─── EXTRACTED MATERIAL

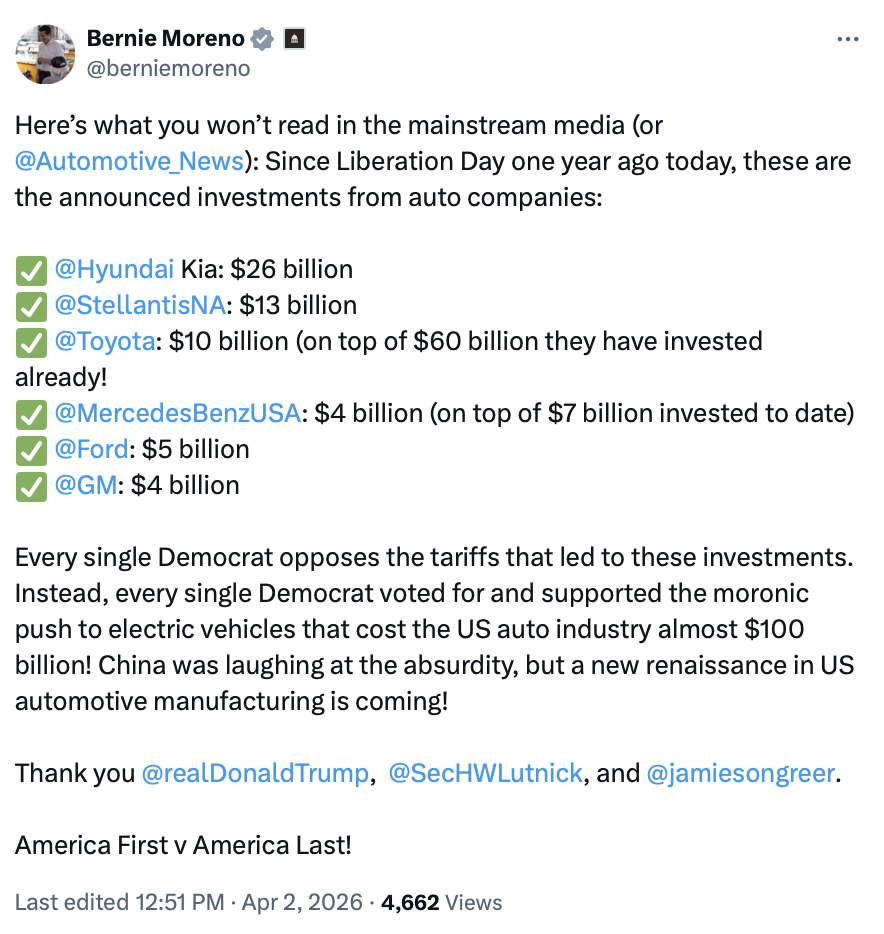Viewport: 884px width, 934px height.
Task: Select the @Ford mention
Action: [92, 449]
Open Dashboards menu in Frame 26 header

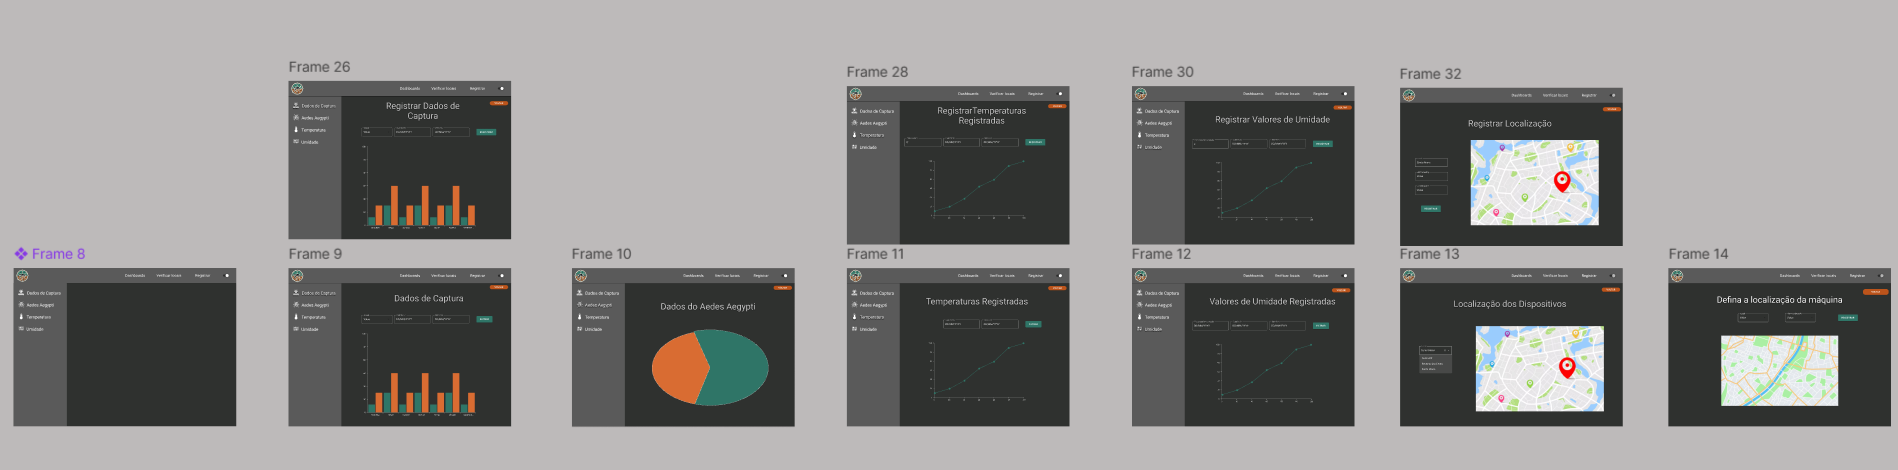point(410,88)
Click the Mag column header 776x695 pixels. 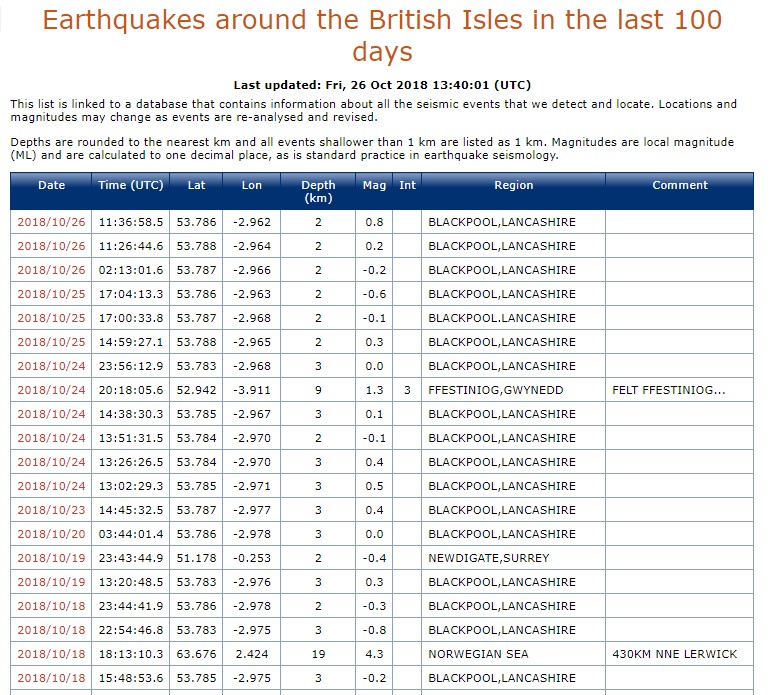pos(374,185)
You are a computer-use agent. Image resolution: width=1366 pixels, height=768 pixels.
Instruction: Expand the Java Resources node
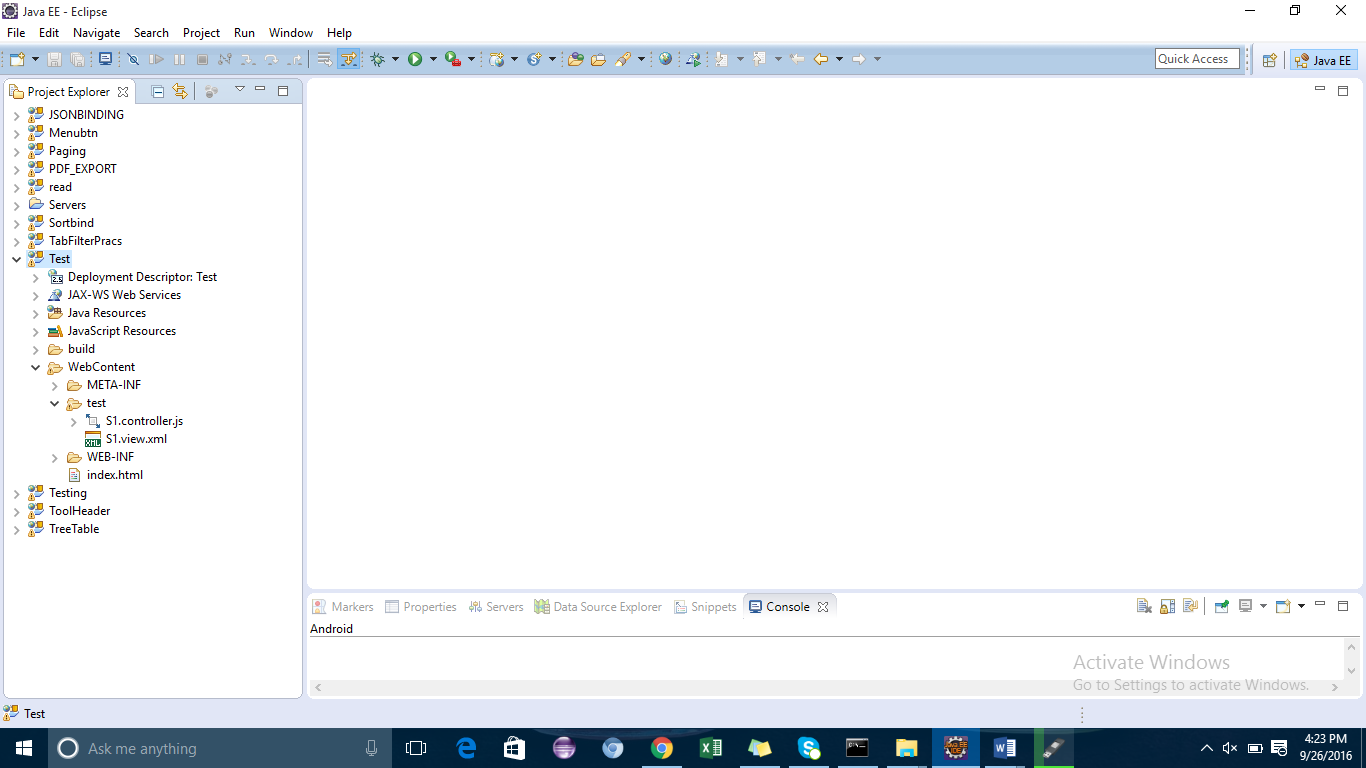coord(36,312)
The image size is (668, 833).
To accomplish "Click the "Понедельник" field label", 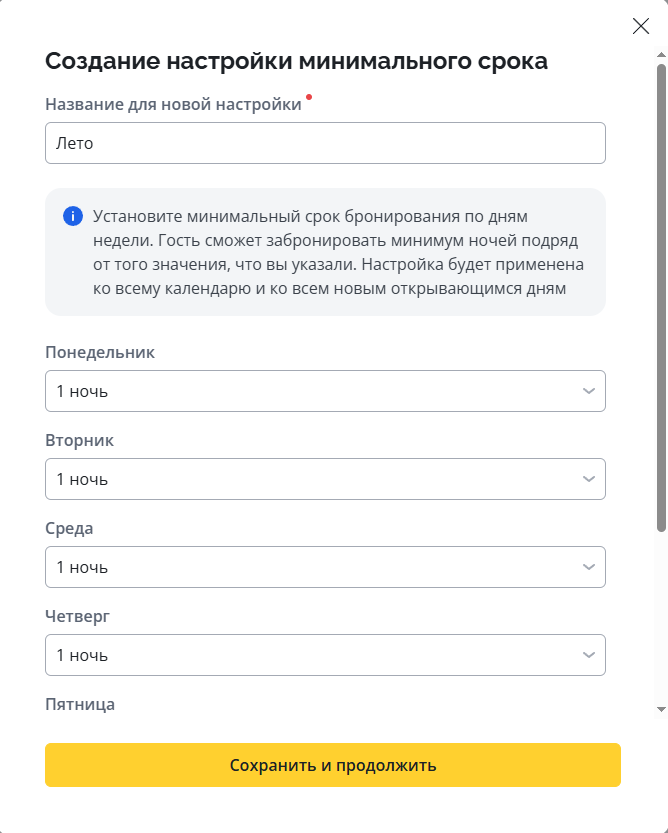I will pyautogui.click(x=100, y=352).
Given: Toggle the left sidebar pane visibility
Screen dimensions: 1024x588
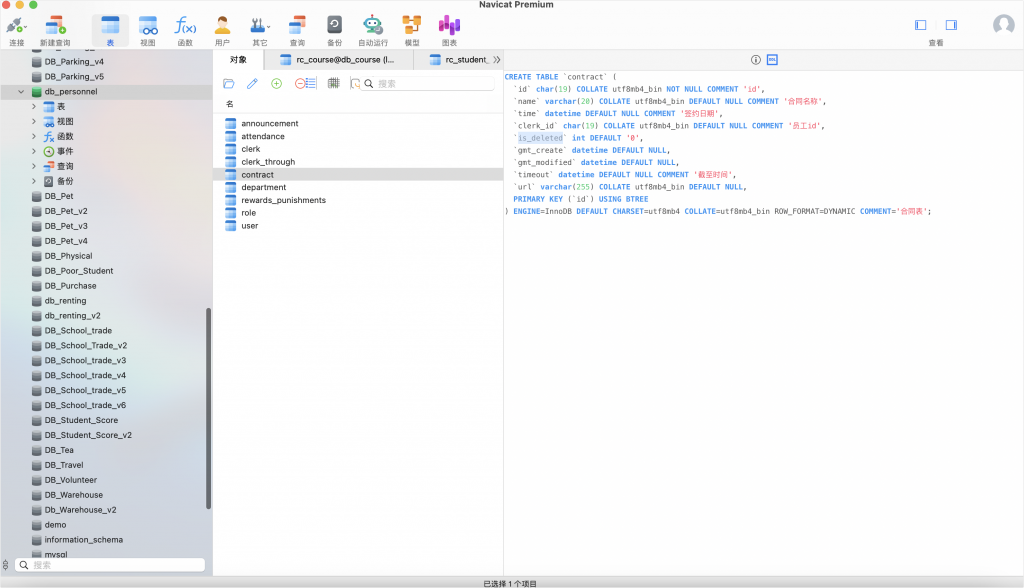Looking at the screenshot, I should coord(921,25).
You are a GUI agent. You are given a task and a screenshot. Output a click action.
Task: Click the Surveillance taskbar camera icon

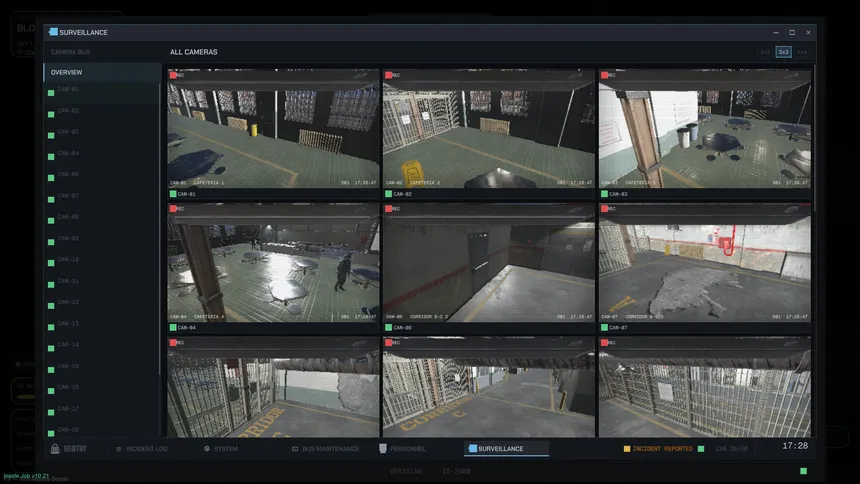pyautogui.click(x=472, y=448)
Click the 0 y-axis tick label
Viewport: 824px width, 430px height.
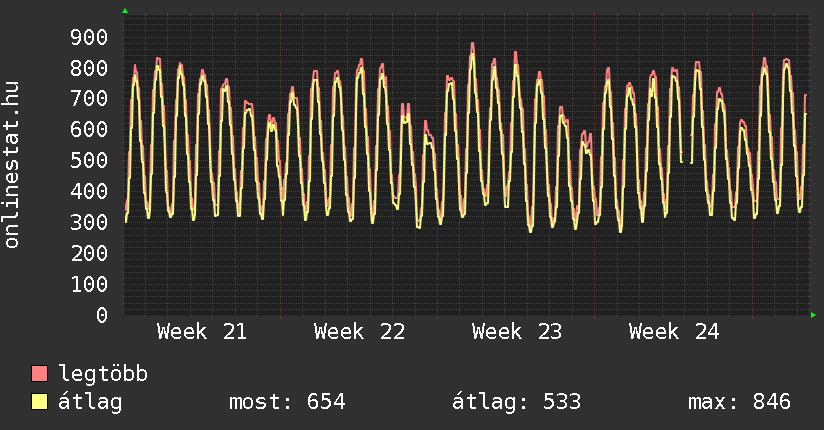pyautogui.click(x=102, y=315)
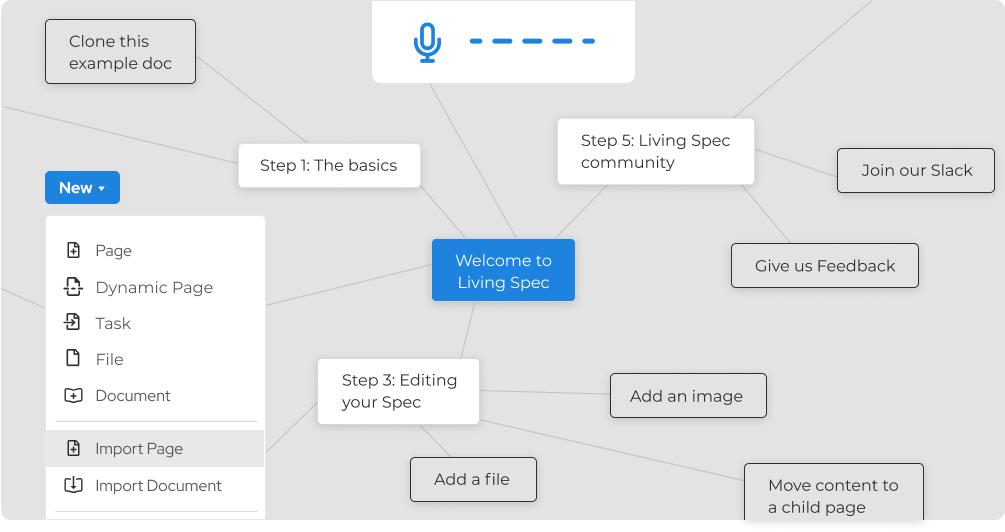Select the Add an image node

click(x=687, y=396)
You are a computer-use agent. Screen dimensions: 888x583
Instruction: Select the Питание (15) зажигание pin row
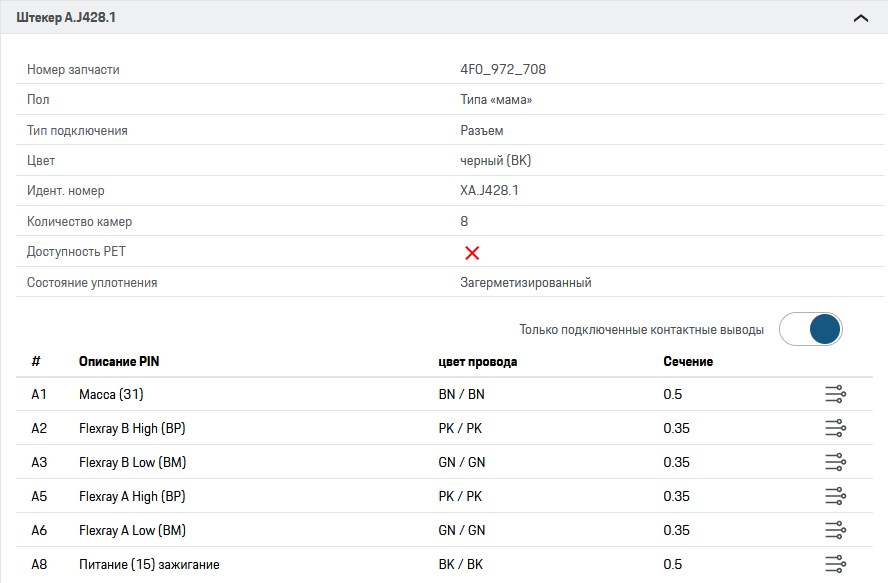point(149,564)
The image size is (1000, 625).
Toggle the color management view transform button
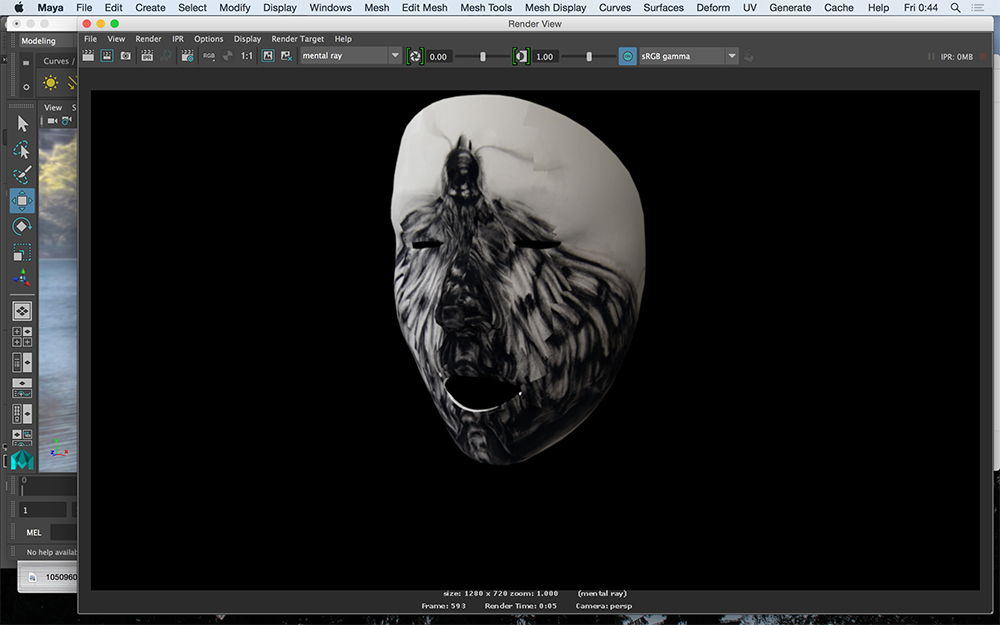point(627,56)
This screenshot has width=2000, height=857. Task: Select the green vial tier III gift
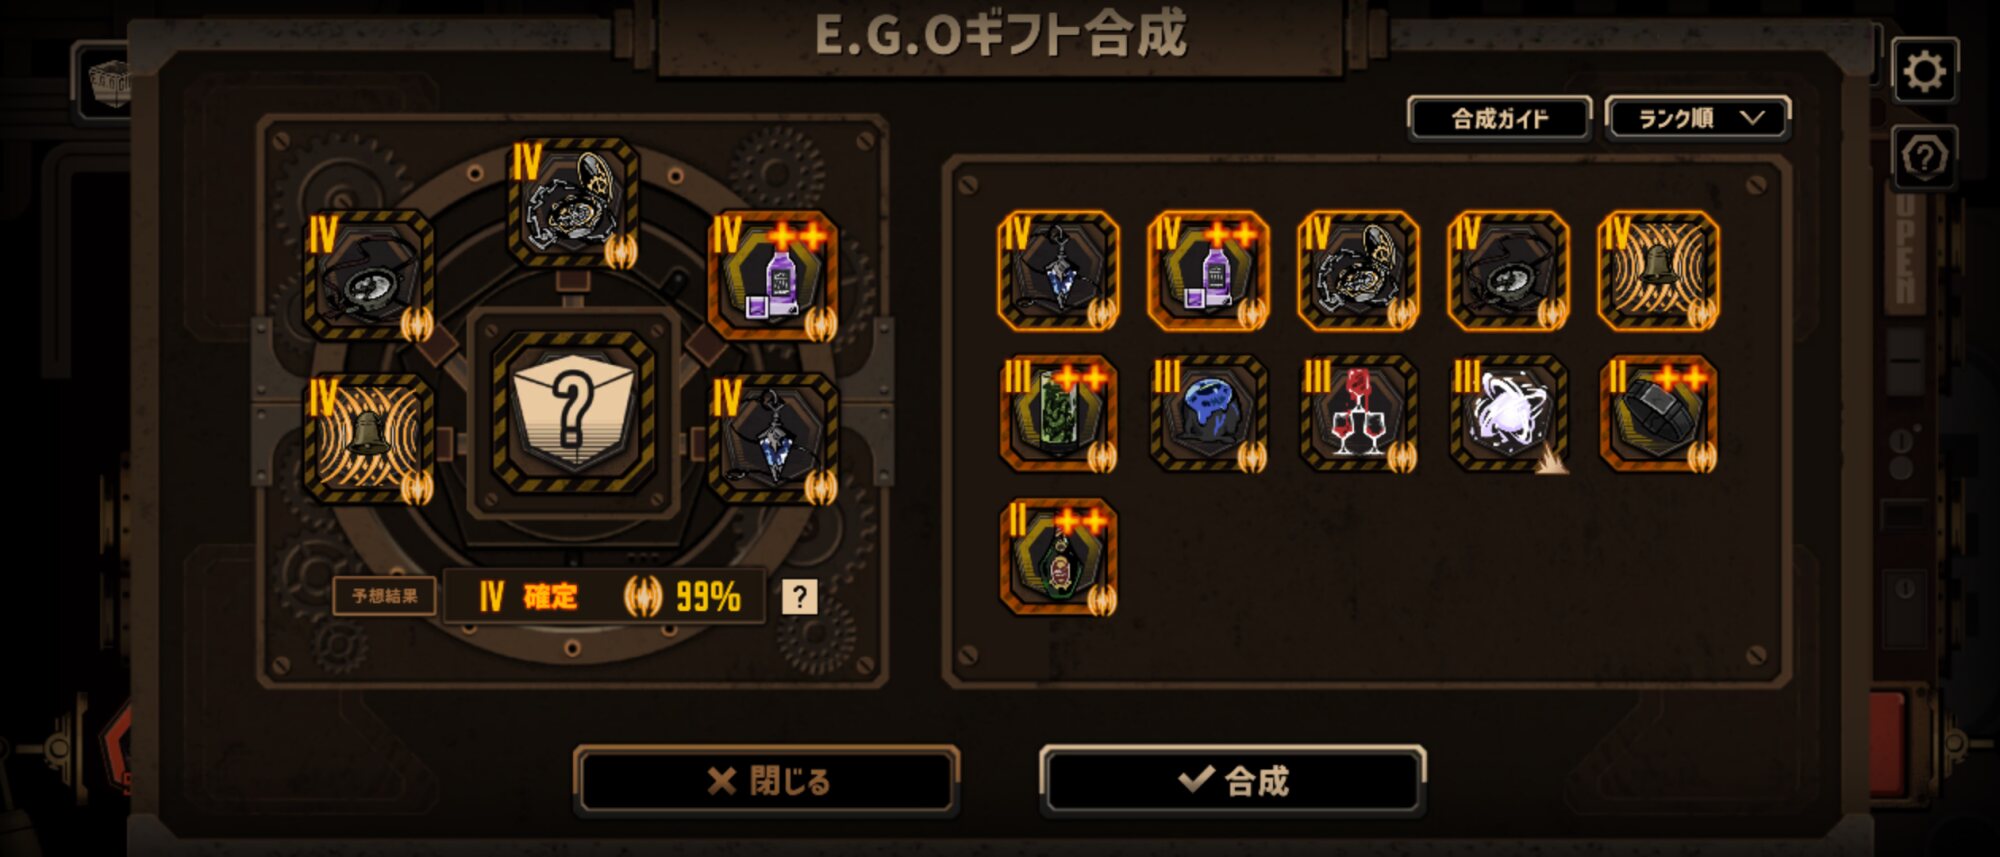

──────

#### EXERCISE
Look through the records above and report how many lines hold the word "agent", giving only the number.

#### SOLUTION FOR THIS EXERCISE
3